STATEMENT REGARDING FEDERALLY SPONSORED RESEARCH

Not applicable.

BACKGROUND OF THE INVENTION

The present disclosure generally relates to systems and methods for interacting with a mobile device. More specifically, the disclosure relates to a system and method that allows a user to point to an object in the real world and have that object recognized on the mobile device for interactive purposes.
Pointing with one's finger is a natural and rapid way to denote an area or object of interest. It is routinely used in human-human interaction to increase both the speed and accuracy of communication, but it is rarely utilized in human-computer interactions. In prior works that have utilized human pointing interactions, systems are either room-scale fixed setups (e.g., “Put that There”, in which a graphical interface is overlaid on a large format video display) or virtual/augmented reality experiences. Underexplored, however, is incorporating finger pointing into conventional smartphone interactions.
Alternatively, there are many of examples of device-augmented pointing devices, such as laser pointers and other handheld electronics. Currently popular devices are virtual reality/augmented reality controllers that allow their users to point in 3D virtual space. Similarly, a mobile phone can be moved until cross-hairs on the screen align with an object of interest. However, none of these devices allow a natural, intuitive form of interaction with a mobile device that natural finger pointing allows.
‘2D pointing’, or direct manipulation of interfaces such as a touchscreen, has also been explored. Often, this type of interaction with a mobile device requires use of an application (i.e. app.) and a plurality of steps performed by the user within the app. to identify the object. For example, a user who wishes to attach a paper receipt to an email reimbursement request must first open the email app. The user then clicks the attachment icon, then clicks the camera icon, then takes a photo of the item of interest, then confirms by pressing “Use Photo”, after which the whole photo is inserted into the email. The interaction takes approximately 11 seconds or longer if the user is not particularly adept at using the small icons and interface on the phone's screen. If the user wished to crop-out surrounding content, multiple additional clicks and swipes would be required. Furthermore, the above interaction sequence takes users away from their application context where the content is desired.
The awkward design of the typical mobile device interaction takes the user away from their application context where the content is desired. Therefore, it would be advantageous to develop a system and method for interacting with a mobile device utilizing finger pointing, closely matching the natural way in which humans already communicate with one another, where such interaction does not require navigating away from the current application and losing important context.

BRIEF SUMMARY

According to embodiments of the present disclosure is a system that utilizes the rear-facing camera of a mobile device, along with hardware-accelerated machine learning, to enable real-time, infrastructure-free, finger-pointing interactions on the mobile device. The method of interaction can be coupled with a voice command to trigger advanced functionality. For example, while composing an email, a user can point at a document on a table and say “attach”. This method requires no navigation away from the current app. and is both faster and more privacy-preserving than the current method of taking a photo. Further, no presses of the device's touchscreen are needed.
In one embodiment running on a smartphone as the mobile device, the system periodically checks for the binary presence of a hand in front of the device. If a hand is detected, a more intensive model that produces a 3D hand pose is run. The system then checks whether the user is forming a valid pointing gesture, and if so, the tracking is increased. Next, the system ray casts the finger vector into the scene. The object upon which the finger vector intersects is “cut-out” of the scene using an image segmentation process. Further interaction can be provided by user voice commands and by presenting the isolated object on the device's screen.

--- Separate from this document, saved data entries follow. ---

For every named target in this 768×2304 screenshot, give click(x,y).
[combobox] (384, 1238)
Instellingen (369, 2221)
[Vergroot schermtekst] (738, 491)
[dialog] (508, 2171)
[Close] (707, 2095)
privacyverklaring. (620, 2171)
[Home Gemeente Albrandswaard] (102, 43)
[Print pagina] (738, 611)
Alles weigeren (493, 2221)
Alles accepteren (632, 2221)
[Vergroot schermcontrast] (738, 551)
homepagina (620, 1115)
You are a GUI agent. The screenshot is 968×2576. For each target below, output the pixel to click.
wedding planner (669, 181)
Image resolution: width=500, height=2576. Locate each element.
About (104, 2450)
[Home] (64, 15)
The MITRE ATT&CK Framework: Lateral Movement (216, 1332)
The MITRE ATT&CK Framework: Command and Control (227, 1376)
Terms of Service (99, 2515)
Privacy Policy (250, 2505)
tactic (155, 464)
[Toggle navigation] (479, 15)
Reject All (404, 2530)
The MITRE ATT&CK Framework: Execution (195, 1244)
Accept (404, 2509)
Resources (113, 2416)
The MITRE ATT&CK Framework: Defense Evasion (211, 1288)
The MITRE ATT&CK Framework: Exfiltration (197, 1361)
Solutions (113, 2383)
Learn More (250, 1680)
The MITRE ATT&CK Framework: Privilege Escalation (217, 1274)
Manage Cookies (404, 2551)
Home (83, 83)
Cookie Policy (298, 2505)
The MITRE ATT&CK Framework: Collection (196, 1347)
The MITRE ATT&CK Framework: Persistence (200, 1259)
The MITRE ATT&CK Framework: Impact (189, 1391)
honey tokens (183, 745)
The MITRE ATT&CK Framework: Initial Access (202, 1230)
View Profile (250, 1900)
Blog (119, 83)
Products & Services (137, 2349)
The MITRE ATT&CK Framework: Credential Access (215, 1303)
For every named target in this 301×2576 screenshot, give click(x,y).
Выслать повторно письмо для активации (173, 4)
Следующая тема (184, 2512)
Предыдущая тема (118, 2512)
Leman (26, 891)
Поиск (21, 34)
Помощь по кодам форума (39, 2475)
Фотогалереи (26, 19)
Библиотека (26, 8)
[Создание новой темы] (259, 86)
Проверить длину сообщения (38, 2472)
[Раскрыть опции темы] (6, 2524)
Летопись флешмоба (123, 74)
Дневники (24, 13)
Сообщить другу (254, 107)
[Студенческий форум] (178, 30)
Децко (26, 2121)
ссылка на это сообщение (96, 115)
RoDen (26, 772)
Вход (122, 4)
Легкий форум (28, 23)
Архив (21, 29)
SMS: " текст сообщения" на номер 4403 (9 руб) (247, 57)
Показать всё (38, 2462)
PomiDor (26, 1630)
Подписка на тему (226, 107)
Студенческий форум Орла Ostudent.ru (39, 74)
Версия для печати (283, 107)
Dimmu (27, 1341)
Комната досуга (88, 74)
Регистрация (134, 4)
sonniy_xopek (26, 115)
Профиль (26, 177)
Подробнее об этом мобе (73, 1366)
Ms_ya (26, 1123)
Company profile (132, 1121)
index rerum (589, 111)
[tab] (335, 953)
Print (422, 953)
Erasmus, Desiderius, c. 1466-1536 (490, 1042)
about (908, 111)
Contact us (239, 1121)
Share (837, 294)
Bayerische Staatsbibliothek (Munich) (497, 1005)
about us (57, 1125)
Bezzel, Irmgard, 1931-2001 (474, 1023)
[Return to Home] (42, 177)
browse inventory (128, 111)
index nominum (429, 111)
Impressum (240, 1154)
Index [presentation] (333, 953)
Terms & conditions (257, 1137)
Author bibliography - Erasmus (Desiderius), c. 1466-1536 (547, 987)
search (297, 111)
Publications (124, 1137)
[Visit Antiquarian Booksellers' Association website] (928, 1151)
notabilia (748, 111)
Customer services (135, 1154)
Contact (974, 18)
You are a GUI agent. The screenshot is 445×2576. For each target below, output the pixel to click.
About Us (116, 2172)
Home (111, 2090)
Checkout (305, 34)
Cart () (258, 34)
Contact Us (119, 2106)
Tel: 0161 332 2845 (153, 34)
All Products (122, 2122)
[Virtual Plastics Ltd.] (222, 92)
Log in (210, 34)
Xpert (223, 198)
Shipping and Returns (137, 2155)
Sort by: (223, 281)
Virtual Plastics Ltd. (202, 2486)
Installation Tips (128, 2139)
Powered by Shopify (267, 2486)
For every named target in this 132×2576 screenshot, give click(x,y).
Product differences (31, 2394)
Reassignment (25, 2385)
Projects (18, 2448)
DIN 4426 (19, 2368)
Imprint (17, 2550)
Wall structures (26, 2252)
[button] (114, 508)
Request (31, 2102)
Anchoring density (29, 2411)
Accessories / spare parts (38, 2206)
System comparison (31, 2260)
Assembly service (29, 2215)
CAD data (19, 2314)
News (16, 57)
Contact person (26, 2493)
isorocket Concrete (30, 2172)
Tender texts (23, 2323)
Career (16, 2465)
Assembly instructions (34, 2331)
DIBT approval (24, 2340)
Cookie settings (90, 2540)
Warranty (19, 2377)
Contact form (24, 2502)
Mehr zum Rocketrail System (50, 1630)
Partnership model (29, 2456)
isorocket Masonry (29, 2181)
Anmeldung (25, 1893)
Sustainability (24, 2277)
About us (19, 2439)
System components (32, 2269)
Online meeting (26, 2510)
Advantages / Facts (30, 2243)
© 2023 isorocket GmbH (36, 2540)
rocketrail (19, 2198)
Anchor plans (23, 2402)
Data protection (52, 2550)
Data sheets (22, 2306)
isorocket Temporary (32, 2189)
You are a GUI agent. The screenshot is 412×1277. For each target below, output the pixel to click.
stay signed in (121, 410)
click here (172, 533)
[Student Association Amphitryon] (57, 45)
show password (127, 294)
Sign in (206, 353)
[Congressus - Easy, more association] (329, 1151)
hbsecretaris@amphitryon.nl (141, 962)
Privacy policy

BRIEF DESCRIPTION OF THE SEVERAL VIEWS OF THE DRAWINGS

FIG. 1 depicts the system according to one embodiment.

FIG. 2 is a block diagram depicting certain steps of the method of interaction using finger pointing.

FIGS. 3A-3D show a user interacting with a mobile device using the system.

DETAILED DESCRIPTION

According to embodiments of the disclosure are a system 100 and method for interacting with a mobile device 110 using finger pointing. As shown in FIG. 1 , the system 100 comprises a mobile device 110 that includes an imaging device 111 having a field-of-view 137. The mobile device 110 can include a mobile phone, headset, glasses, pin, button, or any other mobile electronic device having an imaging device 111. The imaging device 111 may include one or more of a camera, wide-angle camera, stereo camera, depth camera, lidar (i.e. light detection and ranging) sensor, or similar devices. The field-of-view 137 of the imaging device 111 may largely match the field-of-view of the user, particularly when the user is holding the device 110 with the imaging device 111 facing towards the scene. In this manner, an object 130 of interest visible by the user will be contained within the field-of-view 137 of the imaging device 111 and captured in the image data. Further, the mobile device 110 held in this position will be capable of simultaneously capturing in the image data the user's finger, which can be pointed at the object 130.
Further shown in FIG. 1 is a computer agent or computing module 120, which receives and processes the image data provided by the imaging device 111. The module 120 may comprise a controller, a microcomputer, a microprocessor, a microcontroller, an application specific integrated circuit, a programmable logic array, a logic device, an arithmetic logic unit, a digital signal processor, or another data processor and supporting electronic hardware and software. Further, the module 120 can be implemented on the mobile device 110 or remotely in a cloud environment, for example. The module 120 may also process verbal commands from the user. The computing module 120 processes the image data by identifying and isolating the object 130.
A user begins the process of interaction by pointing to the object 130. It is not necessary for the user to hold the mobile device 110 so that they have a view of the device's screen 112. Rather, if the user's hand is in the field-of-view 137 of the imaging device 111, the computing module 120 will recognize and identify the hand to begin the object detection process. This manner of pointing more closely replicates pointing gestures used in human-to-human interactions. In addition, the user maintains their real-world field-of-view, rather than a digital representation through the device's screen 112.
As shown in FIG. 2 , the method of interaction comprises a series of steps to locate an object 130 in the scene captured by the imaging device 111 by associating that object 130 with the user's pointing gesture. Specifically, at step 201, the imaging device 111 provides imaging data comprising a view of the scene. The scene is generally the object 130, people, background, scenery, and other items within the field-of-view 137 of the imaging device 111. The imaging data is transmitted to the computing module 120, which uses the image data to perform various steps of the method. First, the computing module 120 detects the user's appendage, such as a finger, hand, arm, or wrist, in the scene at step 202. In one example embodiment, the user's finger is utilized as the pointing appendage, as it more closely follows the typical human pointing action. If a finger is detected, the module 120 determines if the user is pointing a finger (i.e. engaged in a pointing gesture) at step 203.
If the user is pointing a finger, the module determines a 3D vector of the finger at step 204. Next, at step 205, the module 120 casts a ray 136, or 3D vector, extending from the finger into the image data (i.e. 3D scene data) to find the target object 130. Lidar and stereo cameras, when used as the imaging device 111, provide native three-dimensional data in the image data. Alternatively, the 3D scene data can be created from 2D imaging data using techniques known in the art, such as artificial intelligence techniques. At step 206, the target object 130 is stored in the computing module 120.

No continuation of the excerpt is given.